I'm not going to pretend to understand what happened in the "former Yugoslavia" in the mid-90s. I mean, I do understand that a brutal war occurred, that thousands were slaughtered, that atrocities against humans were committed, and that many lives were shattered. And I understand that ethnic divisions/hatreds/histories between Serbs, Croats, and Bosnians (or Bosniaks) were at the center.
At the time, I remember NPR reporters asking experts and insiders of all kinds to explain to the rest of us what the sources of these ancient conflicts were.
Historical battles, borders, territories. These were some of the answers. My friend, Vesna Neskow, a writer whose family comes from this part of the world has given up (I hope only temporarily) on the novel she wrote about these people and this world.

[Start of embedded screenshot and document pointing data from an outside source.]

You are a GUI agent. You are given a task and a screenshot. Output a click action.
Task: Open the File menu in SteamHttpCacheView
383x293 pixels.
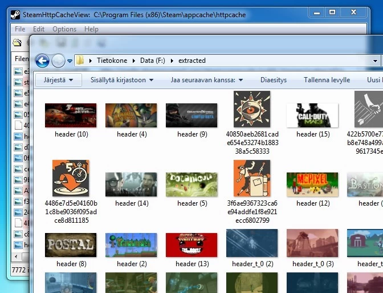point(20,29)
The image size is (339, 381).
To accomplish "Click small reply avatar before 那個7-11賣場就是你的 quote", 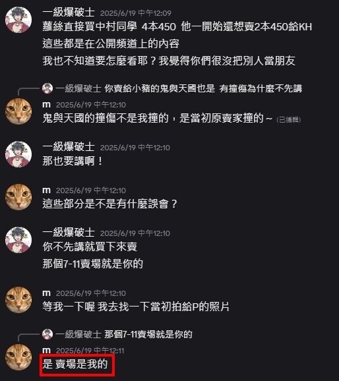I will tap(47, 334).
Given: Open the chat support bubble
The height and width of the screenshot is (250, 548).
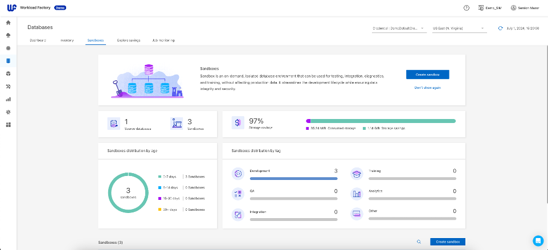Looking at the screenshot, I should point(538,240).
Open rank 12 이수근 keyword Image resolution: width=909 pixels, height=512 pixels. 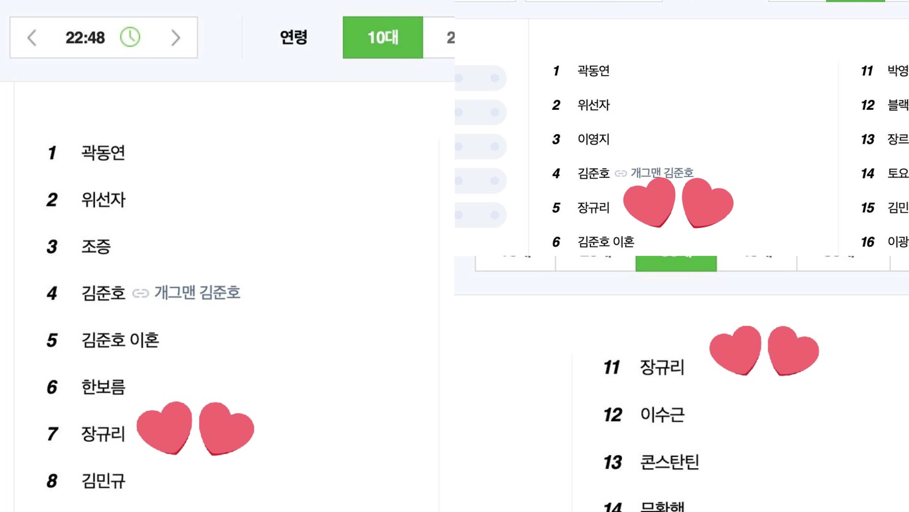pos(662,415)
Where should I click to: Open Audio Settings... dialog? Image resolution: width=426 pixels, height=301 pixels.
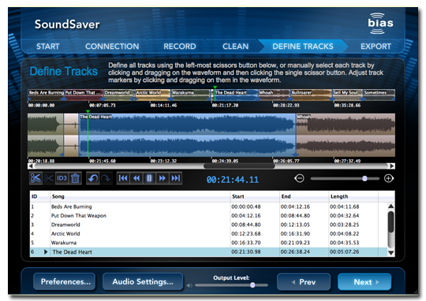pos(143,282)
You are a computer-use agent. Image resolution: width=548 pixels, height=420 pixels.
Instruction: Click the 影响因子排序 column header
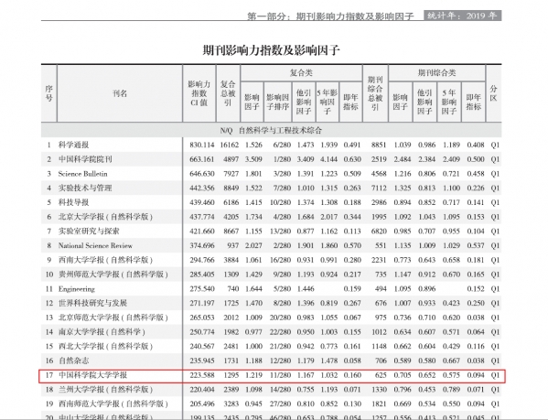click(277, 102)
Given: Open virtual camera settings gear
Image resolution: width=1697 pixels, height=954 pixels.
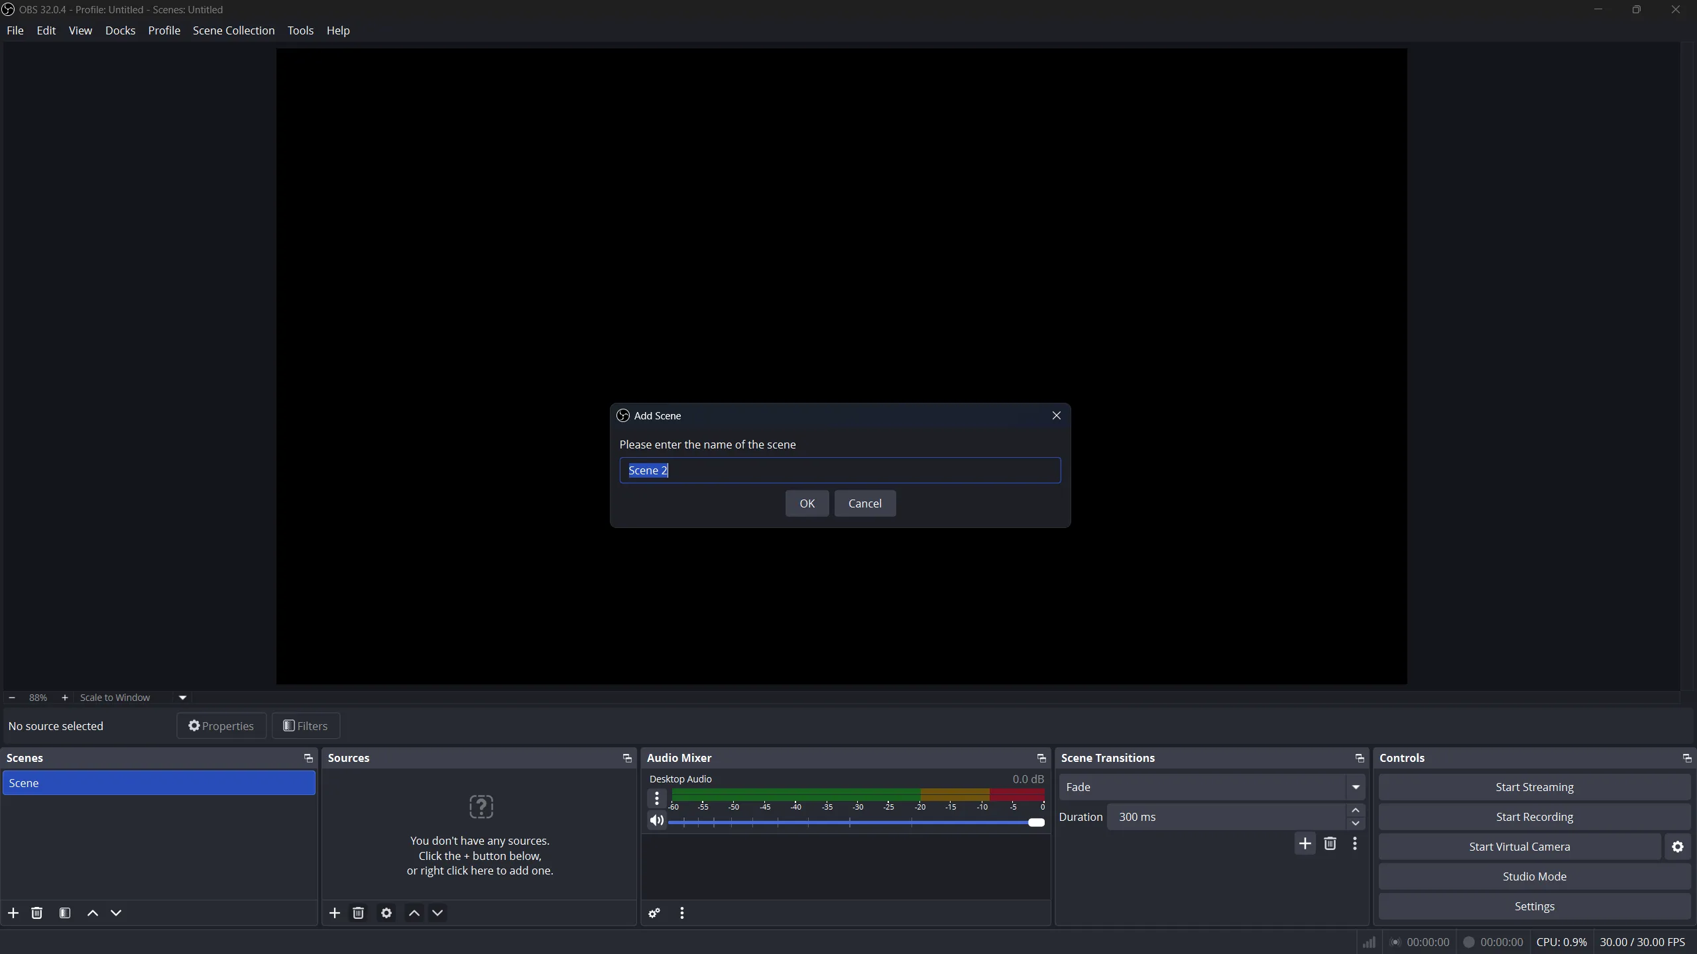Looking at the screenshot, I should (1678, 847).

"It started to seem too much like a lesson in history," she told me, "as if I had too much of an agenda," she said. "Do people understand what that war was about?" she asked me. Speaking for myself, no, not really, but on the other hand, yes, of course.
What prompted me to take up this topic this week was a story I heard on NPR a few weeks ago. The story started out by saying that 15 years after the war, Sarajevo appears to be a city healed. But the reality of the region is that ethnic divisions remain.
Education, which should foster a multicultural society, has instead been manipulated by each ethnic group. There are separate education ministries, and each draws up its own ethnically based curricula and textbooks.
The part of the story that struck me most deeply was this:
In many towns and villages, few refugees displaced during the war have gone back to their homes. More and more young people are segregated: They've never met anyone from the other two ethnic communities. . . .
Says organizer Emin Mahmutovic, "Young people, they are starting to think that ethnic divisions are normal."
One thing I like about writing this blog is that I don't need to come to any conclusions. I can do with this material whatever I want, including simply putting it out there. While reading about Bosnia, however, I did learn that during the war, this beautiful bridge in Mostar was destroyed.It has since been rebuilt, but what could be more metaphorical than a bridge destroyed? And what could be more normal (at least for me) than worrying about what normal can or should be.